A jovem Helena responde com vigor e doçura. Sua presença é pulsante, sem alarde. Ela não busca “imitar” sua parceira de cena. Ao contrário, oferece outro corpo, outra voz, outra vibração — e é justamente nesse contraste que o encontro se realiza. Há algo de Winnicott nessa relação. A atriz mais experiente oferece uma espécie de “ambiente suficientemente bom” para que a outra se arrisque, brinque, invente. Sem medo do erro.
Damaceno, que há anos se afirma como um dos mais importantes diretores do país, opera com precisão essa dramaturgia das presenças. Seu texto não se oferece como resposta, mas como enigma. A encenação não procura o aplauso imediato, mas a reverberação silenciosa. É um teatro do intervalo, das abstrações, do que escapa. Do inconsciente.
Baco, no título, talvez seja menos o deus da embriaguez e mais o signo daquilo que ultrapassa os limites do Eu. O vinho, a entrega, o excesso — tudo aponta para um território onde a razão cede lugar à pulsão. Mas há também a “nebulosa”, termo vindo da astronomia que nomeia as nuvens cósmicas de poeira e gás onde nascem (e morrem?) as estrelas. O título, então, sugere um paradoxo belíssimo: um lugar de delírio e criação, de perda e nascimento, de confusão e reinvenção. Damaceno, astuto, não cai na caricatura. Seu Baco é também melancolia, vazio, deslocamento. O delírio que encobre uma falta mais funda. O riso que escapa de quem sabe — no fundo — que não há plenitude possível.
Rosana Stavis, minha colega dos tempos do Curso Superior de Teatro da PUC/PR, com quem dei meus primeiros passos de cena nos idos dos anos 1980, está magistral. Alcança aqui um estado de maturidade cênica raro. Atua com a inteireza de quem já não precisa provar nada a ninguém. Seu corpo sabe. Sua voz sabe. E, mais bonito ainda, ela sabe escutar.

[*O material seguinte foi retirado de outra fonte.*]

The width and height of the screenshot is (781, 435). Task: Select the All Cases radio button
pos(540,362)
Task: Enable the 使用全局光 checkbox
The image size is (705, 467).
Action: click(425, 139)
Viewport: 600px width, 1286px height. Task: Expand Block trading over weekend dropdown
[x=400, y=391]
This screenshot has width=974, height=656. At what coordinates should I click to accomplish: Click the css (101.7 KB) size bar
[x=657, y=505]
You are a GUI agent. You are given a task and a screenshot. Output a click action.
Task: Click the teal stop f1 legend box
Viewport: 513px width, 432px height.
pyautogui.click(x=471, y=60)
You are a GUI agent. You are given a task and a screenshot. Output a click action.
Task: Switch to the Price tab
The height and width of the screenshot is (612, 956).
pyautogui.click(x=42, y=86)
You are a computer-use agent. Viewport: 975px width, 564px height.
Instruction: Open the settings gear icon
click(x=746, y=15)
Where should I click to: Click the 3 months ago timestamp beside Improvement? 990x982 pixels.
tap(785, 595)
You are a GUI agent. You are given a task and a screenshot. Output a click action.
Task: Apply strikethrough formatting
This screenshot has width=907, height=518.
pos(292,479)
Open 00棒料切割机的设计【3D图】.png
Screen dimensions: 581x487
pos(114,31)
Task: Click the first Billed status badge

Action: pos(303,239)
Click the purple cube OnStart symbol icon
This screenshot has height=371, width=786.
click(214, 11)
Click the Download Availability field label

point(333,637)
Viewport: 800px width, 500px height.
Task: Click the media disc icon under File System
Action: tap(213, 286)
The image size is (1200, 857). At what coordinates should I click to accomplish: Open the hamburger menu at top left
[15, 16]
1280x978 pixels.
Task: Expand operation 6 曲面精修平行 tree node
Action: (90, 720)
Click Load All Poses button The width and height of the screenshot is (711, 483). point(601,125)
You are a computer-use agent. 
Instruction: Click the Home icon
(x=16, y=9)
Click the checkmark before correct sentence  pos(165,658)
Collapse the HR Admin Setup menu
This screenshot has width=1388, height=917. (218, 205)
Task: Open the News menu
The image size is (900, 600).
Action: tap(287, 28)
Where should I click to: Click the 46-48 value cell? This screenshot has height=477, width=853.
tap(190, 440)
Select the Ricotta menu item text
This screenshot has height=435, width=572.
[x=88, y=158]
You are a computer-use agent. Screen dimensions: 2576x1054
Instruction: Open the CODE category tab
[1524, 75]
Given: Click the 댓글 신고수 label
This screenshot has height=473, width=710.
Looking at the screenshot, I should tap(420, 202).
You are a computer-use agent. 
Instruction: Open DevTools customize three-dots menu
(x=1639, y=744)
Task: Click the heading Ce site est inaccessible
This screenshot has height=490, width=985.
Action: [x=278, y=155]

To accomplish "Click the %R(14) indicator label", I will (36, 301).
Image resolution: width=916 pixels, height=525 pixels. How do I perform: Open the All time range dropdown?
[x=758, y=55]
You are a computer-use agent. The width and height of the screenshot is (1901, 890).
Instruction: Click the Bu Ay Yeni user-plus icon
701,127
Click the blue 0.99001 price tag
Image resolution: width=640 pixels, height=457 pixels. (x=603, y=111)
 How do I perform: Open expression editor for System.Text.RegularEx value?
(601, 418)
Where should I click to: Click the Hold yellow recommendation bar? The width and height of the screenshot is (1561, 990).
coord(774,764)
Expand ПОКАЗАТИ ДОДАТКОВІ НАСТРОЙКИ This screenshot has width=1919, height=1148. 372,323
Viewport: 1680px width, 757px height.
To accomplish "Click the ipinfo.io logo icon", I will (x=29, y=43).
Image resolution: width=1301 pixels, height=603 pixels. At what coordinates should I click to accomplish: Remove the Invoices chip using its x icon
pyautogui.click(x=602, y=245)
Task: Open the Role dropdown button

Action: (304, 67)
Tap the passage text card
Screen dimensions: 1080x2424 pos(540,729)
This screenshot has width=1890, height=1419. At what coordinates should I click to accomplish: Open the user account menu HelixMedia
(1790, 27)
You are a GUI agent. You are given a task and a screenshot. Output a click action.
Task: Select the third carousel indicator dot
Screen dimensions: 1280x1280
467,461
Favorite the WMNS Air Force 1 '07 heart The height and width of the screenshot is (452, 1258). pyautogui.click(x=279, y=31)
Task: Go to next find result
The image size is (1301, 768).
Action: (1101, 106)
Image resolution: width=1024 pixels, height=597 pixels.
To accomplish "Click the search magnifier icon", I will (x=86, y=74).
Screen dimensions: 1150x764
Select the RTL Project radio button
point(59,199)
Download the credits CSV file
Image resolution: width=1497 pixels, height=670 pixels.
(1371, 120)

E é justamente nesse gesto de escuta que floresce a presença deHelena de Jorge Portela, que não se intimida diante do monumental — antes, o atravessa com firmeza e delicadeza. A jovem atriz traz para o palco uma vibração singular, feita de urgência e assombro, como quem ainda descobre o teatro a cada fala — e, por isso mesmo, o renova. Ao lado de Stavis, não desaparece: responde. E essa resposta é luminosa. Talvez este seja o gesto mais político de um artista hoje: criar espaço para o outro existir. É isso que Stavis faz por Helena — e que Damaceno, como diretor, proporciona ao público. Um espaço onde o outro não é ameaça, mas possibilidade.
A peça é, também, uma delicada declaração de amor ao teatro e às cumplicidades. Marcos Damaceno e Rosana Stavis são parceiros de cena e de vida há muitos anos, e essa intimidade transborda para o palco com a naturalidade de quem conhece cada silêncio do outro. Não há excesso de afeto nem sublinhado sentimental. O que se vê é um companheirismo raro, refinado pela convivência, pela admiração mútua e por uma confiança que se revela na cena com gestos mínimos, mas decisivos.
Ao final de Nebulosa de Baco, não saímos “comovidos” no sentido vulgar do termo. Saímos transformados. Porque esse teatro nos ensina algo que tanto a arte quanto a análise sempre souberam: o que se dá, permanece. E o que se escuta, atravessa.